“Now listen sharp to what I tell you,” Captain Griffith said, “and you will come through all right. We will set you ashore at Tilbury, and the railway station is right at the wharf. Buy a second-class ticket, and the train will carry you about twenty-five miles and set you down in Fenchurch Street station, in London. The agents, as you know, are Topping, Forwood & Hauts, at 32 Fenchurch Street, and that is only three or four blocks from the station. But that part of the city is greatly crowded, and rather than waste time by your losing yourself, I want you to go up in a hansom. You will find scores of them in front of the station, and the fare will be one shilling. Here is a pound in English silver change, which I will charge to you. And before doing your own business with the agents, have them send me a telegram saying where we are to discharge cargo. Is that all plain?”

“Yes, sir,” Kit answered; “I think I can carry that through without making any slips.”
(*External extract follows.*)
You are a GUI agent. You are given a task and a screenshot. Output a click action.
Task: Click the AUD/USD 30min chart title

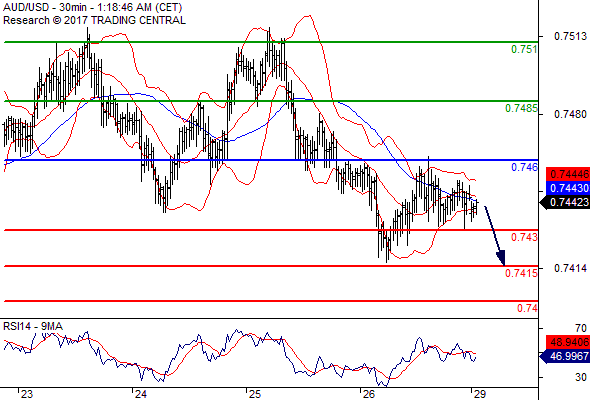point(93,7)
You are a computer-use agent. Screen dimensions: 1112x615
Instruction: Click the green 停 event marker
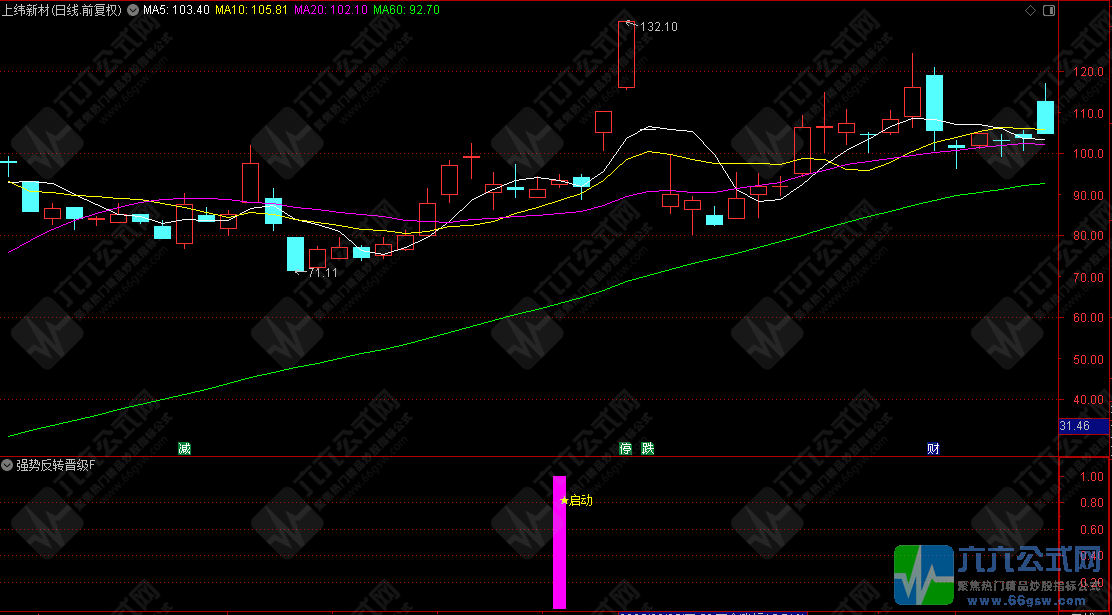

The gig landed him at Tilbury wharf, and he immediately found himself in a different world. His ticket he bought at the “booking-office,” and when he went through to the train its antiquated appearance made him smile. The cars were like little square boxes, not much bigger than a street car, but divided into compartments holding eight persons each, with the doors on the sides; and the engine looked like the small locomotives of the elevated railroads in New York.

The hour’s ride took him first through open fields that looked strangely green for the time of year, then past a settlement of immense gas tanks, through several small towns, and then among such a maze of houses that he knew he must be in London. When the train stopped in Fenchurch Street station, he had no need to inquire his way to the street, for he had only to follow the crowd. Down the long steps he went through the lower part of the station, and found himself for the first time in a crowded London street.

The Captain was right about the hansoms; there stood a row of them reaching almost out of sight, and he went up to one of the nearest and asked the driver:—

“Can you take me to No. 32 Fenchurch Street?”

“‘CAN YOU TAKE ME TO NO. 32 FENCHURCH STREET?’”

The driver looked at him a moment, and shook his head doubtfully.

“I s’pose it kin be done, sir,” he answered, “but it’s a-goin’ to be consid’able of a job, h’account of this ’ere crowd. It’s all a-owin’ to the funeral. You see the Prince o’ Wiles’s mother-in-law she’s gone an’ died, sir, an’ they’re a-buryin’ of ’er hin the Temple this harternoon, an’ the streets is blocked. But Hi kin tike you ’round cirkewetous-like, sir.”